The Rhône-Alpes GDP is evaluated at €206.8 m. in 2013 (Eurostats). Between 2009 and 2013, the Rhône-Alpes GDP grew from 10,96%. Accounting for 10% of the national GDP, the region is - after the Île-de-France Region (30.4% of the GDP) - the most important contributor.
Being the second French region in terms of economic and geographic size, Rhône-Alpes is also the second region in terms of population. It hosts approximately 10% of the French population (2014) and concentrates about 10.1% of the total employment between 2009 and 2013. The regional unemployment rate is lower than the national one (8.7% versus. 10.3% in 2014), however it has been increasing since 2010 of 0,60 points, which is slightly lower than the +1.8% on average, which is slightly more than the national trend with 1.0% over the same period (Eurostat, 2014).

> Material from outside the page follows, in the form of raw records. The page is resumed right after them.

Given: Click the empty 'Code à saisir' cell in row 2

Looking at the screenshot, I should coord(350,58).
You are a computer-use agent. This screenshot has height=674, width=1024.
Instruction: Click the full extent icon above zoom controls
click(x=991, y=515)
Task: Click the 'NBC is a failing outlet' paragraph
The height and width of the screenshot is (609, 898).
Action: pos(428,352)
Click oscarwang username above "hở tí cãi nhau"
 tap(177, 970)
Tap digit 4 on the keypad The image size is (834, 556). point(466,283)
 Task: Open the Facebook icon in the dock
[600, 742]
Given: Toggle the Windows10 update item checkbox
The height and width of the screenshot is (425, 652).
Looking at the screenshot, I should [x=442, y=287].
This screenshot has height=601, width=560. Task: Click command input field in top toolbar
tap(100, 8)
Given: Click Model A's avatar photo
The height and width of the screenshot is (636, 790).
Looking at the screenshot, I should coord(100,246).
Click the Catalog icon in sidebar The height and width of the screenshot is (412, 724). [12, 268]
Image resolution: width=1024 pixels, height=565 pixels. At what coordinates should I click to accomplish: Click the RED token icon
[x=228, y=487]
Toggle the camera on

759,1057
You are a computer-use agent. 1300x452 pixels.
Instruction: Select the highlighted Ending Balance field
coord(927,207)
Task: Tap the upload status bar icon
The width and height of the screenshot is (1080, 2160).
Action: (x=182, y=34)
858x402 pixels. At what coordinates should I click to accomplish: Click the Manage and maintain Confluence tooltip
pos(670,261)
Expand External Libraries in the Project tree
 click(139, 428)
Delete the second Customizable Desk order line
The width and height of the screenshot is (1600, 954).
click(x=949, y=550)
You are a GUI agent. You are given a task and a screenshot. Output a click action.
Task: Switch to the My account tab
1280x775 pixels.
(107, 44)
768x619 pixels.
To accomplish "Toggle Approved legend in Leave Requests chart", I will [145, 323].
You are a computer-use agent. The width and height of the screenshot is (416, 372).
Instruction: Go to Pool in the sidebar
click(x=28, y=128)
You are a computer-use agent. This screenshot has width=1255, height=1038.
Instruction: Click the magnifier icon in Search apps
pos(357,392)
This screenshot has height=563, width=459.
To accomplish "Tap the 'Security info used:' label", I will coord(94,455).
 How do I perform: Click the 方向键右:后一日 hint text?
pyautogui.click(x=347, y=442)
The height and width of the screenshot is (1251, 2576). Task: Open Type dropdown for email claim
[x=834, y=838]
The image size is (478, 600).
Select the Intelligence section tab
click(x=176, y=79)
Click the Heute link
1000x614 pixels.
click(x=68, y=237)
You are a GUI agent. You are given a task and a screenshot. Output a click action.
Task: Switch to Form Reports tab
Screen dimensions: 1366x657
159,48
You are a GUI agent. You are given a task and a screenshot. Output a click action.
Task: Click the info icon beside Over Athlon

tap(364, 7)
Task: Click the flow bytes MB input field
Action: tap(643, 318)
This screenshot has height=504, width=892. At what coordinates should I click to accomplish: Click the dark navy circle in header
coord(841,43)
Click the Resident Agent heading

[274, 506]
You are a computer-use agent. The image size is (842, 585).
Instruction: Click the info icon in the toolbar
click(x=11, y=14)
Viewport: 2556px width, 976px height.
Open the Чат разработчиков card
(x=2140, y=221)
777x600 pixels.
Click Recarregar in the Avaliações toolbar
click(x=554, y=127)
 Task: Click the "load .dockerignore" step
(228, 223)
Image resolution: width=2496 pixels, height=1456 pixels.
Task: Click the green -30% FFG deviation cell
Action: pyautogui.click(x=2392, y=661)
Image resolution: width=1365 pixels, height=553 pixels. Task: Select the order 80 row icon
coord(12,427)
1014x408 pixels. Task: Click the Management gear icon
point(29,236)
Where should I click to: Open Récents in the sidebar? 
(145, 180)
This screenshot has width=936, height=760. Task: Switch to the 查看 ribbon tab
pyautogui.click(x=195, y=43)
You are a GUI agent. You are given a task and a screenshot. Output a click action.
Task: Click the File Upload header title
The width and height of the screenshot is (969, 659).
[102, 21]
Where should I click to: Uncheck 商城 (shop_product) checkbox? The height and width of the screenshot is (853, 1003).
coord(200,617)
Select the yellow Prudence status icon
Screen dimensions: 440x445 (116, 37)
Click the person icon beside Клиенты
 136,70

The service sector employs 72.3% of the labour force (2014), compared to an average of 74% at the national level. The service sector contributes to more than 50% of the regional gross value-added. The industrial sector also remains important (including construction) - it concentrates 24.6% of the regional employment, compared to 23% at national level (Corse excepted, Eurostat, 2014). Rhône-Alpes is the first French region for energy production as a whole, and has the leadership in particular for nuclear and renewable energies (INSEE). The agricultural sector accounts for 2.7% of the regional employment in 2013, which is slightly lower than the rate for France (3.69% for the antional average, Corse excepted).
The strengths of the region, as listed in the RIS-3, are: a highly industrialised region, ranking, regional competences on Key Enabling Technologies (KET’s), good figures for the creation of innovative enterprises, a good export dynamique with 1 out of 3 jobs related to international exchanges and exports, several mechanisms to fund innovation, a pioneering region for the organisation by economic sector through clusters, an important share of employment in advanced manufacturies.
The weaknesses, however, are: too few medium-sized enterprises, low private R&D expenditures GDP (1.7% of GDP), low patent applications compared to academic potential and value creation, too few spin-off companies coming from public research, R&D projects not sufficiently market-oriented, low participation to European framework programs compared to the region Ile de France or Provence-Alpes-Côte d’Azur, limited exchanges with international regions with high-growth potential (BRICS).